The hiring had been recommended by Dennis Watkins, the county prosecutor, who said his department could not represent the board because its close relationship with Sheriff Thomas Altiere would create a conflict of interest.
"I think that the board of elections is no different than any other department, and when you are a party to a lawsuit, it is best to be represented by an attorney," O'Brien said.
Opposed the hiring: Commissioners James Tsagaris and Joseph Angelo opposed hiring an outside attorney for the board of elections in this case, though they said they would pay the legal bills for the board of election in a case against Altiere pending in the 5th District Court of Appeals in Canton.
"Enough is enough," Angelo said after the commissioners' decision not to hire a lawyer for the hearing.

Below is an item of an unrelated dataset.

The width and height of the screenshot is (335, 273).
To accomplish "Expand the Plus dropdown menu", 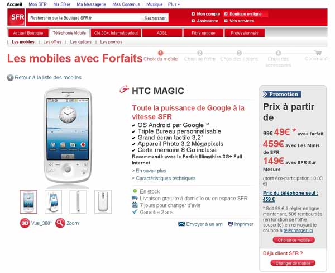I will click(x=174, y=4).
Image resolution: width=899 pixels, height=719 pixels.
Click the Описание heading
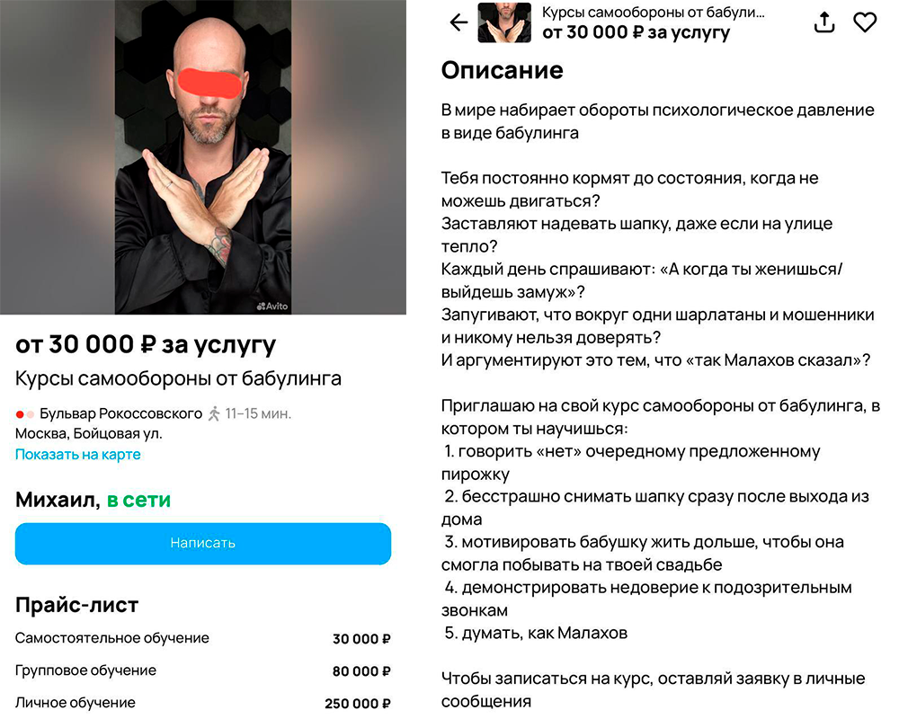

Angelo said Monday that he could not comment on the election board's decision until he talks to James Misocky, the assistant county prosecutor who advises the commissioners.
Tsagaris also said he wanted to discuss the situation with county lawyers. But he said he was also not surprised at the board of election's decision.
"I'm surprised it took them so long," he said.
Campaign finance reports: The hearing, to be Thursday in Columbus, came about after the county board of elections unanimously voted to submit to the Ohio Elections Commission results of an investigation of the sheriff's financial reports from 1993 to 2000. The investigation found numerous unanswered questions about how Altiere raised and spent campaign money, Williams said.
The county board's investigation and a complaint filed by William Jobe, a private citizen, were combined before the Ohio Elections Commission.
A letter from Phillip C. Richter, the commission's executive director, to attorneys in the case said the hearing would not be delayed even if the board of elections did not have legal representation.
"From some of the materials submitted to the Elections Commission and the Trumbull County board it would appear that Altiere has done a great deal of work to come into compliance," the letter also states.
Altiere said this morning that he has worked "extremely hard" to do everything asked by the board of elections.
"I've bent over backwards to do what I could to make it right," Altiere said. "If they tell me what they want, I will do it. I want everything to be right and I've really tried."
Subpoenas: Jobe's attorneys issued subpoenas for 29 local companies. Half of these had been served by Monday afternoon.
The subpoenas state that representatives of those companies must appear in Columbus Thursday and bring any record of a contribution made by or drawn upon an account of the company from Jan. 1, 1993, through June 30, 2000, to Altiere or his campaign committee.
"I just get this subpoena [Monday] and I have to get seven years of financial records together by Thursday," said Nick Francos, owner of Buena Vista Cafe, Buena Vista Avenue, Warren. "I'm not going. I am going to send my son."
Maurice Skiffey, of Skiffey Realty Associates in Niles, who was issued a subpoena, said Monday he recalled donating to Altiere's campaign with a corporate check within the last few years.
The campaign returned the check and he wrote out a new one on a personal account.
He said did not think he would have anything to add to the proceedings in Columbus.
"I don't know how they expect anyone to get the subpoena today and make it by Thursday," he said.